KAY est une jeune artiste péruvienne, elle a grandi à Iquitos, une métropole de 380 000 habitants en pleine Amazonie. Cette grande ville l’a marquée par sa situation géographique, on ne peut y accéder que par le fleuve ou par les airs, et aussi par toute l’histoire qui s’y rattache. Issue du métissage, Kay Zevallos Villegas revendique autant son ancrage dans la modernité en portant la voix de l’écoféminisme que son enracinement dans les légendes traditionnelles. KAY est une artiste touche à tout, ainsi son imaginaire prend forme aussi bien en photos, qu’en films, sculptures, performances et installations. Le centre d’art contemporain, Zoo Galerie nous offre l’opportunité de découvrir cette artiste internationale.

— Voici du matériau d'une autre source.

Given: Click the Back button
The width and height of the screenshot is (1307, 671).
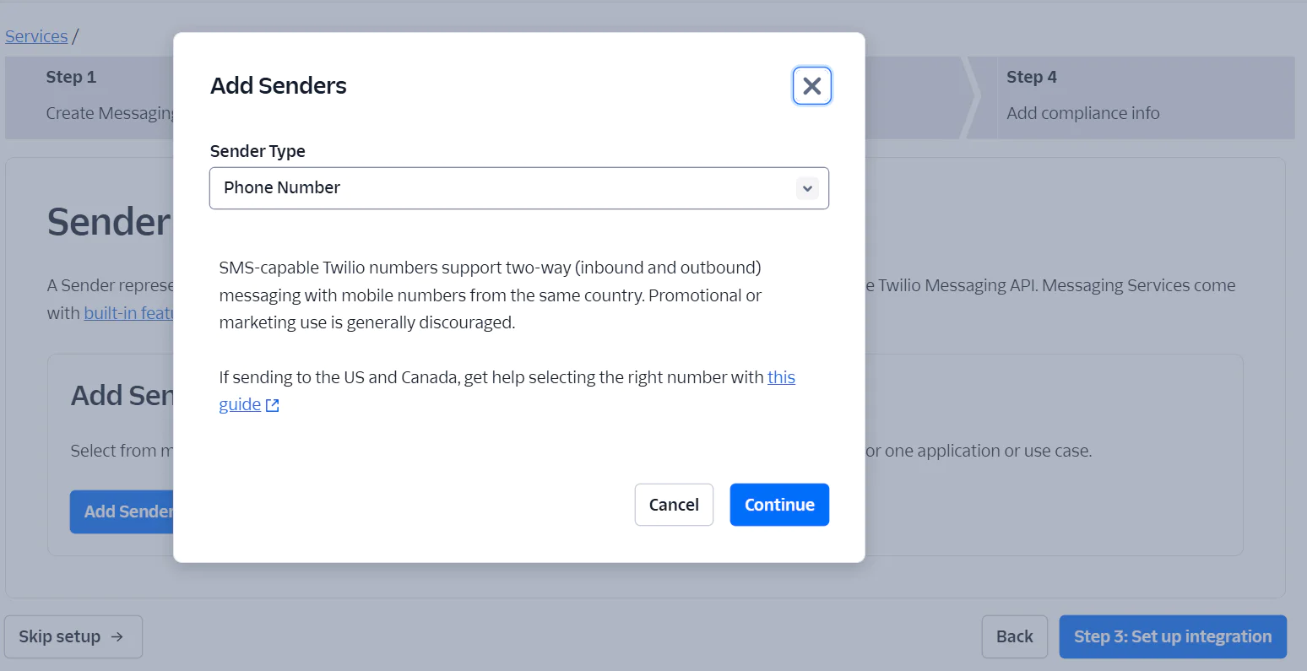Looking at the screenshot, I should (x=1014, y=636).
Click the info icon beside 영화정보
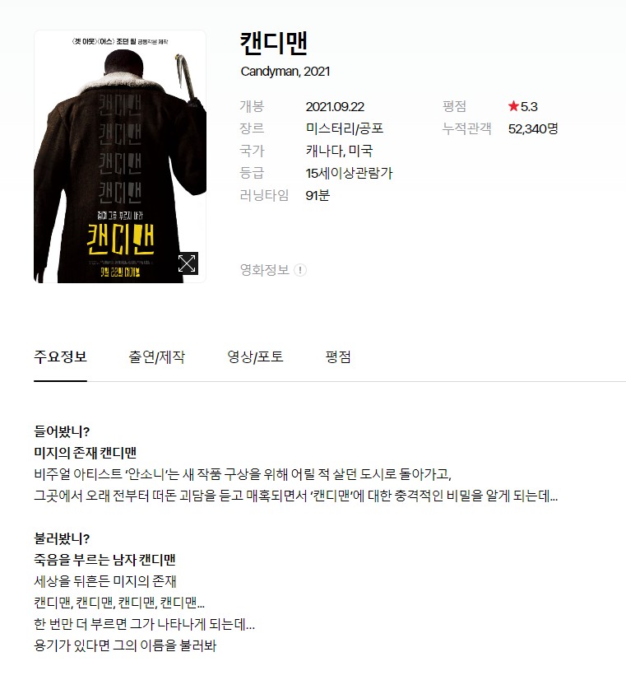626x680 pixels. pos(299,270)
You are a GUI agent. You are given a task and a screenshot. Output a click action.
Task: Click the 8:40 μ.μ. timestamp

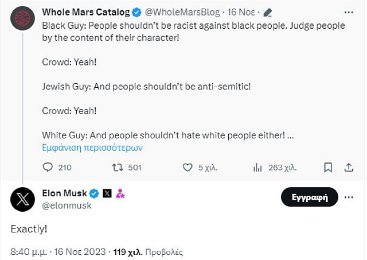(29, 251)
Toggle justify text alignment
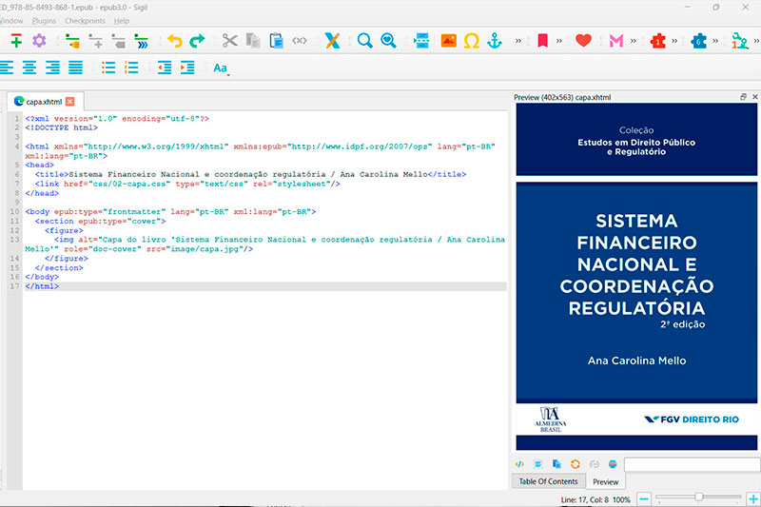The width and height of the screenshot is (761, 507). pos(75,68)
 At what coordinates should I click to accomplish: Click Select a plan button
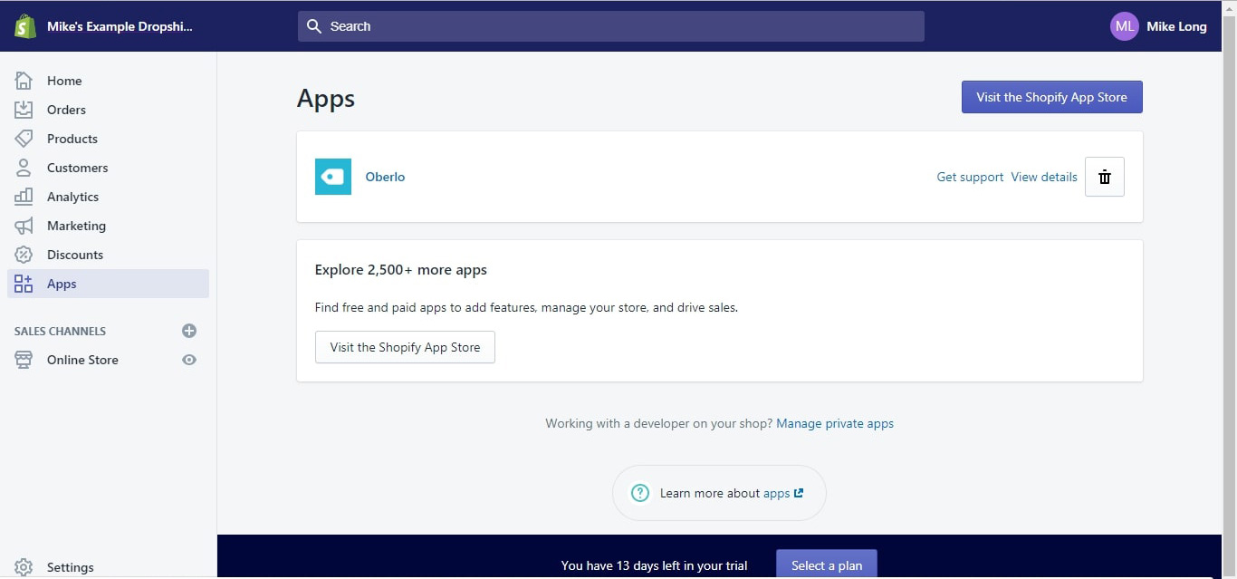[826, 565]
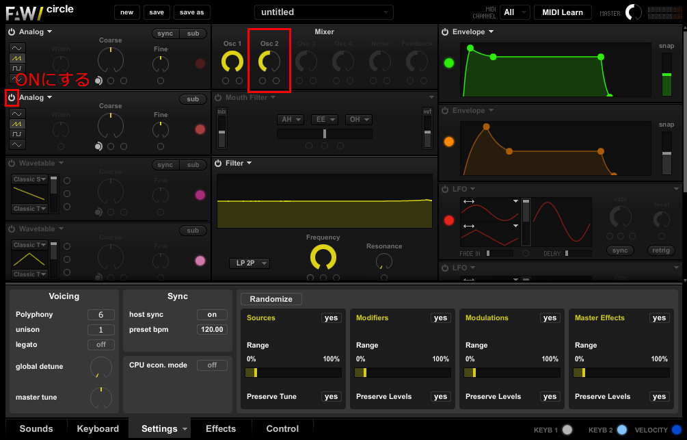Click the Osc 1 mixer level knob
Image resolution: width=687 pixels, height=440 pixels.
point(232,62)
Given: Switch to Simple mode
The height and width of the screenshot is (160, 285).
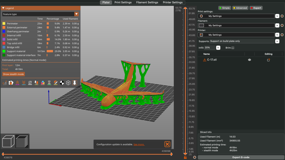Looking at the screenshot, I should pyautogui.click(x=224, y=8).
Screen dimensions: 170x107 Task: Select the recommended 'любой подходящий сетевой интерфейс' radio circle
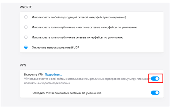click(x=26, y=17)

3 mythes animistes pour porter un autres regard sur les femmes
Cosmogoniste militante, KAY n’hésite pas à reprendre l’image de charapa callente, la tortue ardente. À l’origine, la tortue est symbole de fertilité dans les croyances autochtones, mais cela se transforme et devient un stéréotype associé à la femme amazonienne, facile et hypersexualisée. C’est ainsi que lors de la performance donnée lors du vernissage, elle revêt la structure d’une carapace. Puis quasiment crucifiée dans l’ossature métallique, elle termine par un discours engagé où il est question de renverser la société actuelle fictivement amalgamée à l’abondance et à la paix.
Autre récit cosmogonique la lune, la luna, corps céleste relié très intimement aux femmes, à leur corps, à leur cycle et à leurs orifices. Elle se retrouve dans la forme d’une table circulaire exposée à une lumière très blanche sur laquelle repose 28 talons hybridés à des éléments naturels (arrêtes, papillons, plantes, champignons…) qui prennent les couleurs de plus en plus sombres. La lune est aussi présente à l’entrée de l’exposition sous forme de sable rose, par endroit mélangé à des perles et de la poudre de coca, qui évoque une vulve géante.
Elle travaille aussi autour du mythe du dauphin rose, le bufeo colorado, animal sacré pour les peuples amazoniens. Avec l’arrivée des colons, notamment au 19e siècle pour l’exploitation à outrance du caoutchouc, le bufeo colorado devient la représentation en fait d’une figure paternelle pour les enfants qui ont une ascendance inconnue ; c’est-à-dire des enfants qui sont nés de liaisons extra-conjugales, de viols, d’agressions sexuelles. Puis peu à peu, il se met à incarner un homme très occidental, un grand blanc aux yeux bleus honorant de sa visite les jeunes femmes. Elle revisite alors le mythe pour mieux s’en libérer.
Tout au long de l’exposition, KAY n’hésite pas à jouer avec les clichés d’animalité sexuelle, mais elle les utilise pour mieux les combattre.
Cette exposition monographique « Del Coño Sur » de Kay Zevallos Villegas alias KAY est à découvrir jusqu’au samedi 4 mai 2024, du mardi au samedi de 14h00 à 19h00, au centre d’art contemporain, Zoo Galerie, 12 rue Lamoricière à Nantes (entrée libre et gratuite).